-- START Listing --

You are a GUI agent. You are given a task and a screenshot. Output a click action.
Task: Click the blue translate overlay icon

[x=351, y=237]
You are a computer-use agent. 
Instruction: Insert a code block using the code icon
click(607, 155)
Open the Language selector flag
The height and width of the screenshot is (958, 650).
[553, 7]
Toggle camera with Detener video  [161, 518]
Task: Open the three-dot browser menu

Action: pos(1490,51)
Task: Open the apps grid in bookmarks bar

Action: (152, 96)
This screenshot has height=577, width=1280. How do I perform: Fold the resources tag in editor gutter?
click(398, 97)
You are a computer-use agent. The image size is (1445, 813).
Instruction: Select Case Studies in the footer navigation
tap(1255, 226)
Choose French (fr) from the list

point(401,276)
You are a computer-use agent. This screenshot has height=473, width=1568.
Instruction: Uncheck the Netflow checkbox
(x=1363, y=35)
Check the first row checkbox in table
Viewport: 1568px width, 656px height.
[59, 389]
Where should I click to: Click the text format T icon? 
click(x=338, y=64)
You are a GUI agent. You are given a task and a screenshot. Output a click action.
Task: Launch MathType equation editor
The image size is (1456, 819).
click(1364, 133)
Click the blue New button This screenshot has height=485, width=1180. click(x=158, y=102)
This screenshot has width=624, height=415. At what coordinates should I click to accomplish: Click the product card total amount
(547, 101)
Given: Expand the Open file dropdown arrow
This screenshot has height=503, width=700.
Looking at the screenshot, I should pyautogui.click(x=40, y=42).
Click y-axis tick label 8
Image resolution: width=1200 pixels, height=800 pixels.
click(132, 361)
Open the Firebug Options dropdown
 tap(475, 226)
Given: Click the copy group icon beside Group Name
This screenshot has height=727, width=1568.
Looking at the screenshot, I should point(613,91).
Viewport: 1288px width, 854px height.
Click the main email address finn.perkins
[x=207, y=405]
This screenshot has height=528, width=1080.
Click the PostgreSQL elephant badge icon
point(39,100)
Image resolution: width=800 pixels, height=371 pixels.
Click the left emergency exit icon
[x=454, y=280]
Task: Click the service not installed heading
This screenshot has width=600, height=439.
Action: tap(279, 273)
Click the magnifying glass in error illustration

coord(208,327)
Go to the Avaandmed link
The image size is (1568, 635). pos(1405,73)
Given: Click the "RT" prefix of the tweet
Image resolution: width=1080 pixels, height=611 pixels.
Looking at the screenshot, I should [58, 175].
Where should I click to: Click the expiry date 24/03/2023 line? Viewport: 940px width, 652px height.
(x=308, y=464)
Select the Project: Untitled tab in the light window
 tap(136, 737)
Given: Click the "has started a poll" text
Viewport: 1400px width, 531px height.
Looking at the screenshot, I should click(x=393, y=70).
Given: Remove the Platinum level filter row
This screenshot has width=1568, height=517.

-- END Listing --

> _To be done_: Convert the entries starting at the line containing "Check the first row checkbox in table" and ending at the line containing "click(x=338, y=64)" into a two-column CSV with the headers instruction and response, giving one row per entry with its text and its answer. Put each field in quotation marks and replace any line breaks inside a field with spaces.

> _Task answer_:
instruction,response
"Check the first row checkbox in table Viewport: 1568px width, 656px height.","[59, 389]"
"Where should I click to: Click the text format T icon?","click(x=338, y=64)"